## Work required
Start at the line in the entries below that contains "Närbild, okänd kvinnoperson, A.", stop at the line that contains "Okänd kvinnoperson med traditionella", and output exactly the lines in that span, both ends included.

## Information
================================
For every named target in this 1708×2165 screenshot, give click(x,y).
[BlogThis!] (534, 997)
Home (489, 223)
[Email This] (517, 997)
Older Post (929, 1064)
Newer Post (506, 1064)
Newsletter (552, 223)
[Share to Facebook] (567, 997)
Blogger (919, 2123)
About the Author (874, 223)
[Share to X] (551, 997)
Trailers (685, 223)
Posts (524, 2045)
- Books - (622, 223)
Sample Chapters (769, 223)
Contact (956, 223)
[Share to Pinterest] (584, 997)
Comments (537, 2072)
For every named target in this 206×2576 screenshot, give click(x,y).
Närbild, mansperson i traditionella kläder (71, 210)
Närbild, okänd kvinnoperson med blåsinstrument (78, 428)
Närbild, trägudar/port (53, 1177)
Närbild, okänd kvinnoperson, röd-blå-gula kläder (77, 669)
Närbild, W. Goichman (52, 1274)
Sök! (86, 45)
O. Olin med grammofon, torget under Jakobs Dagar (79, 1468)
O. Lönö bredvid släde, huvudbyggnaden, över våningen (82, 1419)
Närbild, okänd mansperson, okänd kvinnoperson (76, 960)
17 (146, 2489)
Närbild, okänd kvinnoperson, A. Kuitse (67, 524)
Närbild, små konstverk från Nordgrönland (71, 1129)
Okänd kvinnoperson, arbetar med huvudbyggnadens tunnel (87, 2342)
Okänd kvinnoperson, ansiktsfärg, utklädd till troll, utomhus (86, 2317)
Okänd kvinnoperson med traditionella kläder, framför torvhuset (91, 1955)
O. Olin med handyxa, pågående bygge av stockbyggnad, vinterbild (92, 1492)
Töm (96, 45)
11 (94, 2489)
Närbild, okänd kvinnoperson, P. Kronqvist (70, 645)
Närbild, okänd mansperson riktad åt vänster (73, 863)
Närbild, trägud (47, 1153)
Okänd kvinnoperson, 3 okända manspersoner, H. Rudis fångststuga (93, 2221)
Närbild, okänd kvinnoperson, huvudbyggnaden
================================
## Result
Närbild, okänd kvinnoperson, A. Kuitse (67, 524)
Närbild, små konstverk från Nordgrönland (71, 1129)
Okänd kvinnoperson, arbetar med huvudbyggnadens tunnel (87, 2342)
Okänd kvinnoperson, ansiktsfärg, utklädd till troll, utomhus (86, 2317)
Okänd kvinnoperson med traditionella kläder, framför torvhuset (91, 1955)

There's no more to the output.